Forum OpenACS Q&A: little problem with nsd8x

Collapse
Posted by David Kuczek on
I have been running the AOLserver with a symbolic link in /bin to
nsd76 until the day before yesterday as I saw a thread on the
openacs4.0 Design forum that you should rather use nsd8x.

(I couldn't post that link as a link again - it cut everything after
the "?") https://openacs.org/bboard/q-and-a-fetch-msg.tcl?msg_id=0001Hp&topic_id=12&topic=OpenACS%204%2e0%20Design

So I tried nsd8x and got a weird output for special German characters
like "ä, ö", which I didn't get using nsd76. The output
looked like "A&x" or something like that.

The important thing about it is that I was too lazy to write an "&
auml;" for every "ä" in the first place, as I translated the
openacs texts into German.

As it is better to use the html standard than to be lazy I want to
change all the ä,ö,ü etc. in my documents into their html-synonym. Is
there a command in linux similar to "grep" where I can search all the
documents in my tree for those characters and change them all in one
sweep.... This would be very cool.

Thanks

Collapse
Posted by Henry Minsky on
Actually that's a little can of worms you just found. Tcl 7 did not use Unicode internally,
so it had the feature/bug of preserving 8 bit characters sometimes.

Tcl 8 uses Unicode strings internally, and thus needs to be told what encoding
input and output are in, so it can convert properly to Unicode. This allows Japanese
and other non-ASCII encodings to be handled properly.

However, the AOLserver maintainers did not properly fix AOLserver to use Unicode.
So ArsDigita ended up having to patch AOLserver. YOu need to use the latest
ArsDigita release (+ad12). It pretty much will default to ISO-8859-1 encoding
I think, unless Rob set it to use UTF8 (I thought I saw something about this).
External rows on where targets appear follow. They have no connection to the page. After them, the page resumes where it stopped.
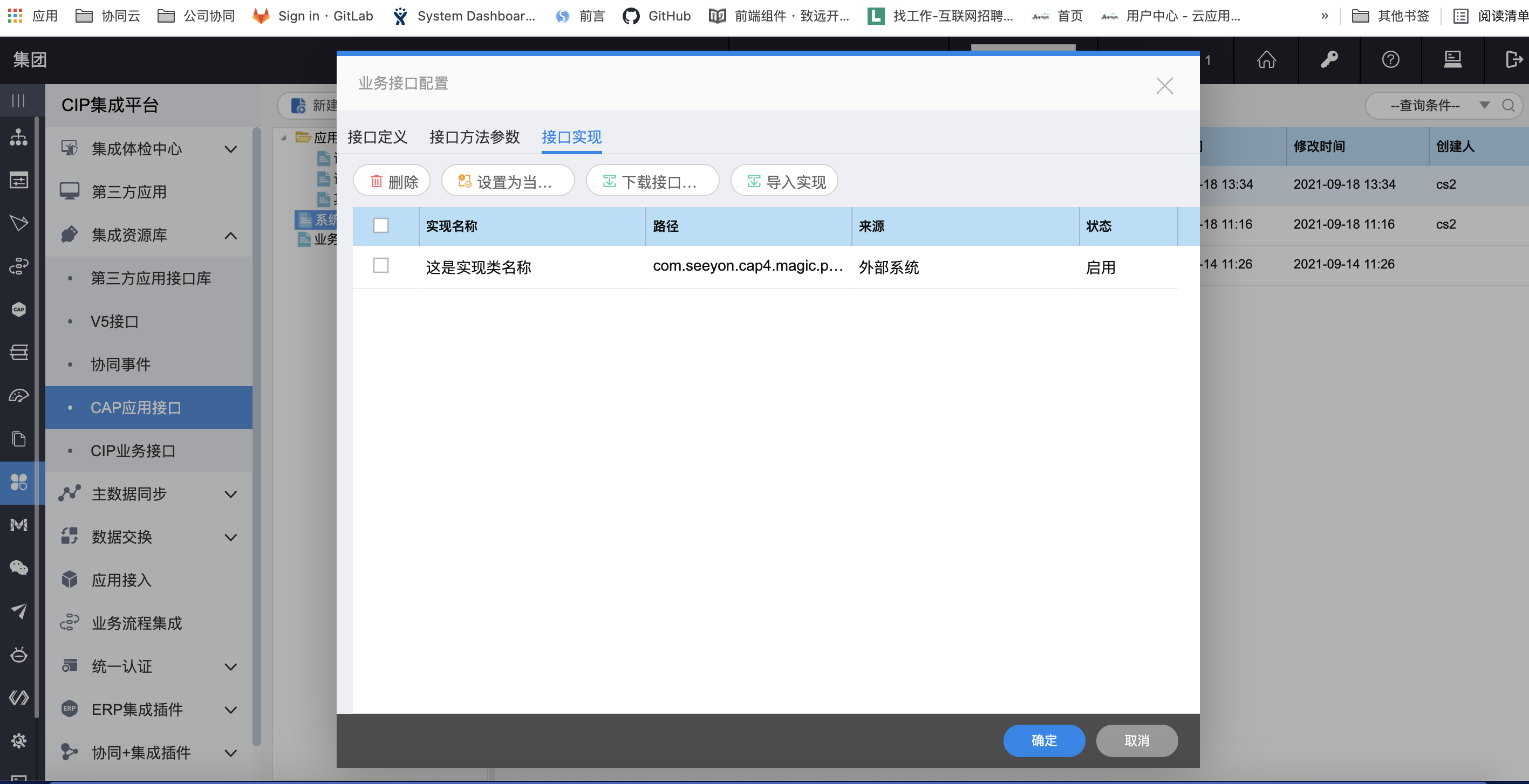The image size is (1529, 784).
Task: Toggle the select-all header checkbox
Action: point(380,225)
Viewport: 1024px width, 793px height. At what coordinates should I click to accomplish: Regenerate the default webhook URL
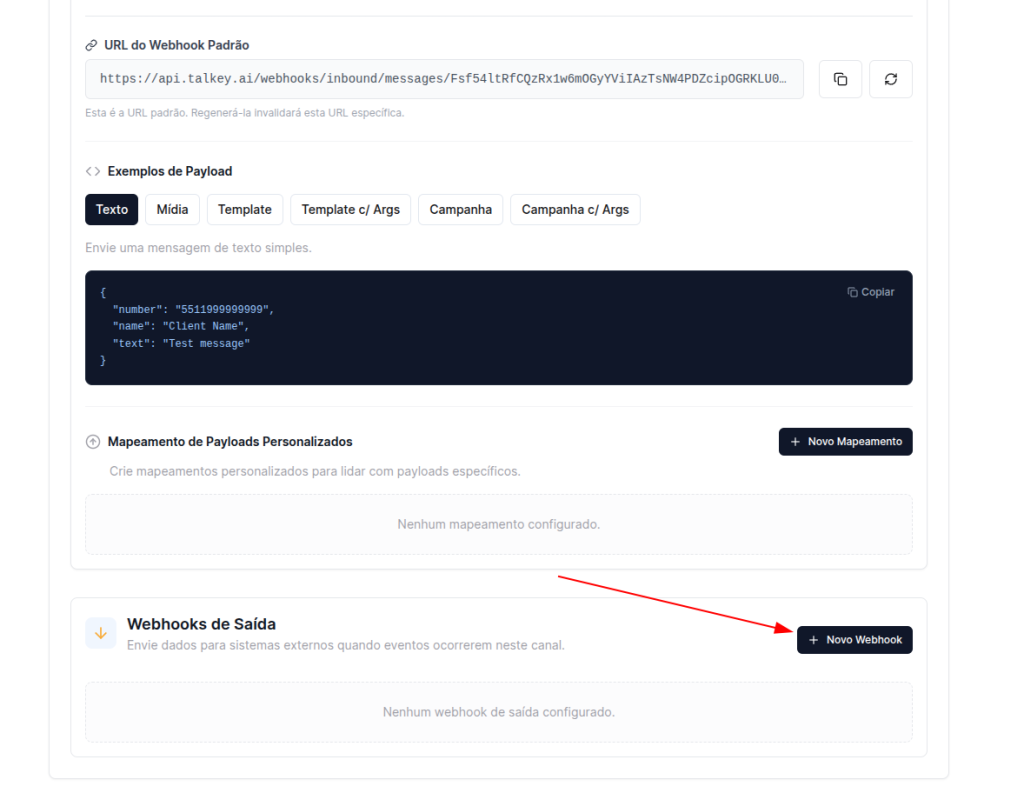click(890, 79)
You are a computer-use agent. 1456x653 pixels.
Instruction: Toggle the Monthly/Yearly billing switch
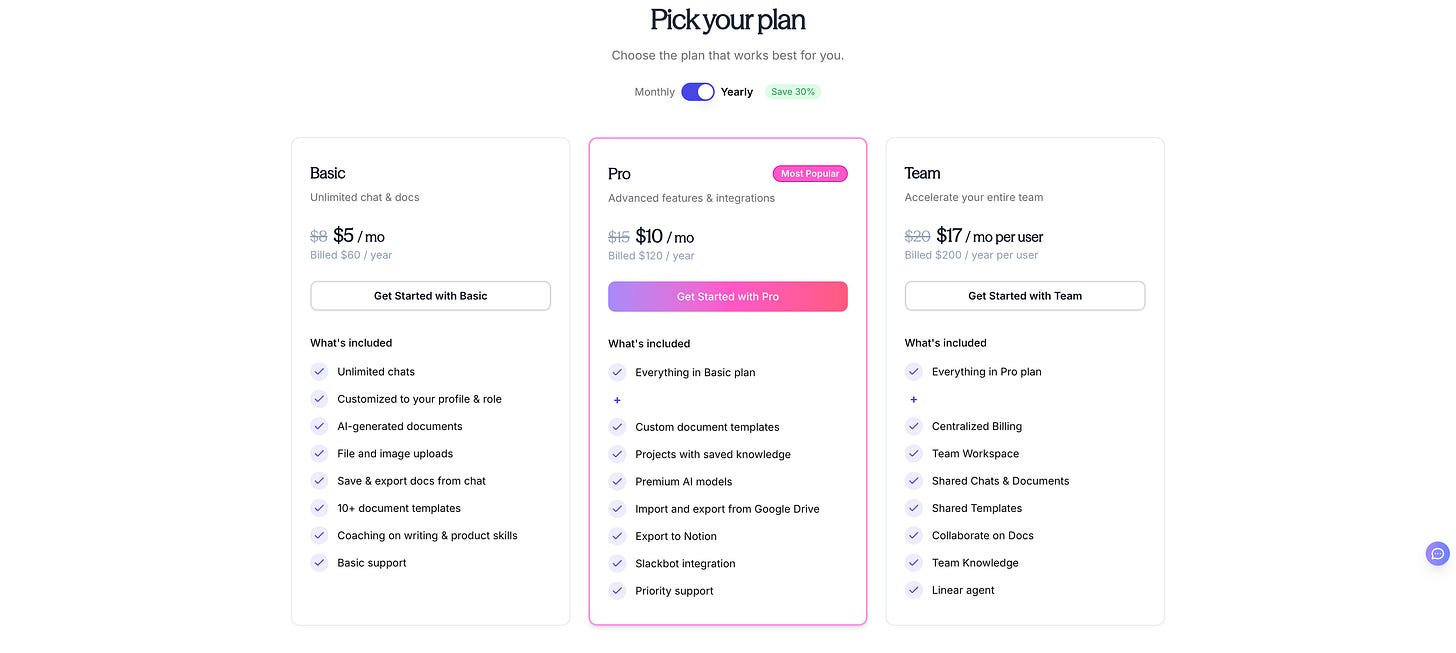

You should look at my patches at http://www.ai.mit.edu/people/hqm/openacs and http://imode.arsdigita.com/i18n
for some advice on how to deal with character sets. But setting
up URLCharset and OutputCharset to ISO-8859-1 in your .tcl init file should mostly work.
The issue is how .tcl and .adp files are sourced from disk. It used to be
.tcl files would get interperted using the defualt tcl system encoding, which was
usually iso-8859-1. But adp files were read as raw UTF8. You need to patch
things a little to get consistent behavior.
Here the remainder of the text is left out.